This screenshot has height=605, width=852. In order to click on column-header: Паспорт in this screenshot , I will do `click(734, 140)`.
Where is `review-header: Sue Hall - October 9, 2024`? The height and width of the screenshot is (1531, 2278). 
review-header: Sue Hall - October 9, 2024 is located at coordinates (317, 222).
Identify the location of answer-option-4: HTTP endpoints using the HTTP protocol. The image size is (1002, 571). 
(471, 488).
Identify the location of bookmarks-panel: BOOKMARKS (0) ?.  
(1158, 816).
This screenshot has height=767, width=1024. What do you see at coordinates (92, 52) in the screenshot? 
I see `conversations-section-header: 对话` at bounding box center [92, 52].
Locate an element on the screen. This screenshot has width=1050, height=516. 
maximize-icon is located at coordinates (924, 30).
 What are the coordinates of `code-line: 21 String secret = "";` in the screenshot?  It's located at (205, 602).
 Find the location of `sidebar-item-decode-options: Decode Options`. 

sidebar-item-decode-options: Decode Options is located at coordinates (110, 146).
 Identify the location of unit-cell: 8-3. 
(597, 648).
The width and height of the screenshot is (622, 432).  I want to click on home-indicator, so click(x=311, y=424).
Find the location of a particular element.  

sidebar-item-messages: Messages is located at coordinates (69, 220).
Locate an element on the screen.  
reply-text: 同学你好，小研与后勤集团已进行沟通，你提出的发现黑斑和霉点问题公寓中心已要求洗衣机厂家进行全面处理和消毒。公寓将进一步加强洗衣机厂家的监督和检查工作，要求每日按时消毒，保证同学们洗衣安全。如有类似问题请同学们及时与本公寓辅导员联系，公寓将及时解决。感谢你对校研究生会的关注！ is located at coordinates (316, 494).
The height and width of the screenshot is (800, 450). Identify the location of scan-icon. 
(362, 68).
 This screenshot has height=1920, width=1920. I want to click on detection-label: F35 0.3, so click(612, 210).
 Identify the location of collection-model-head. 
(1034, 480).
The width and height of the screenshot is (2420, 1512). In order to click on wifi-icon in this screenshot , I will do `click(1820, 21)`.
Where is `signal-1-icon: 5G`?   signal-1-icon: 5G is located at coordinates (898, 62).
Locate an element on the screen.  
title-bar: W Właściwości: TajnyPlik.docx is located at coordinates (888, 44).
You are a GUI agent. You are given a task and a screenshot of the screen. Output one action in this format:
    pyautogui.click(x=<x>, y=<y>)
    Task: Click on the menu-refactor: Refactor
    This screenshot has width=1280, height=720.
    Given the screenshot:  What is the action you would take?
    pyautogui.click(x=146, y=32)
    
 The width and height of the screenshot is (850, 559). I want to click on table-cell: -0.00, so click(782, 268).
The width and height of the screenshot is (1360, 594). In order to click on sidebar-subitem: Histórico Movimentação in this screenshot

WORK ITEM: Render the items above as a JSON list of strings, with one string per line and blank lines left out.

EXPECTED OUTPUT:
[
  "This screenshot has height=605, width=852. In order to click on column-header: Паспорт in this screenshot , I will do `click(734, 140)`.",
  "Where is `review-header: Sue Hall - October 9, 2024`? The height and width of the screenshot is (1531, 2278). ",
  "review-header: Sue Hall - October 9, 2024 is located at coordinates (317, 222).",
  "Identify the location of answer-option-4: HTTP endpoints using the HTTP protocol. The image size is (1002, 571). ",
  "(471, 488).",
  "Identify the location of bookmarks-panel: BOOKMARKS (0) ?.  ",
  "(1158, 816).",
  "This screenshot has height=767, width=1024. What do you see at coordinates (92, 52) in the screenshot? ",
  "I see `conversations-section-header: 对话` at bounding box center [92, 52].",
  "Locate an element on the screen. This screenshot has width=1050, height=516. ",
  "maximize-icon is located at coordinates (924, 30).",
  " What are the coordinates of `code-line: 21 String secret = \"\";` in the screenshot?  It's located at (205, 602).",
  " Find the location of `sidebar-item-decode-options: Decode Options`. ",
  "sidebar-item-decode-options: Decode Options is located at coordinates (110, 146).",
  " Identify the location of unit-cell: 8-3. ",
  "(597, 648).",
  "The width and height of the screenshot is (622, 432).  I want to click on home-indicator, so click(x=311, y=424).",
  "Find the location of a particular element.  ",
  "sidebar-item-messages: Messages is located at coordinates (69, 220).",
  "Locate an element on the screen.  ",
  "reply-text: 同学你好，小研与后勤集团已进行沟通，你提出的发现黑斑和霉点问题公寓中心已要求洗衣机厂家进行全面处理和消毒。公寓将进一步加强洗衣机厂家的监督和检查工作，要求每日按时消毒，保证同学们洗衣安全。如有类似问题请同学们及时与本公寓辅导员联系，公寓将及时解决。感谢你对校研究生会的关注！ is located at coordinates (316, 494).",
  "The height and width of the screenshot is (800, 450). Identify the location of scan-icon. ",
  "(362, 68).",
  " This screenshot has height=1920, width=1920. I want to click on detection-label: F35 0.3, so click(612, 210).",
  " Identify the location of collection-model-head. ",
  "(1034, 480).",
  "The width and height of the screenshot is (2420, 1512). In order to click on wifi-icon in this screenshot , I will do `click(1820, 21)`.",
  "Where is `signal-1-icon: 5G`?   signal-1-icon: 5G is located at coordinates (898, 62).",
  "Locate an element on the screen.  ",
  "title-bar: W Właściwości: TajnyPlik.docx is located at coordinates (888, 44).",
  "You are a GUI agent. You are given a task and a screenshot of the screen. Output one action in this format:",
  "    pyautogui.click(x=<x>, y=<y>)",
  "    Task: Click on the menu-refactor: Refactor",
  "    This screenshot has width=1280, height=720.",
  "    Given the screenshot:  What is the action you would take?",
  "    pyautogui.click(x=146, y=32)",
  " The width and height of the screenshot is (850, 559). I want to click on table-cell: -0.00, so click(782, 268).",
  "The width and height of the screenshot is (1360, 594). In order to click on sidebar-subitem: Histórico Movimentação in this screenshot"
]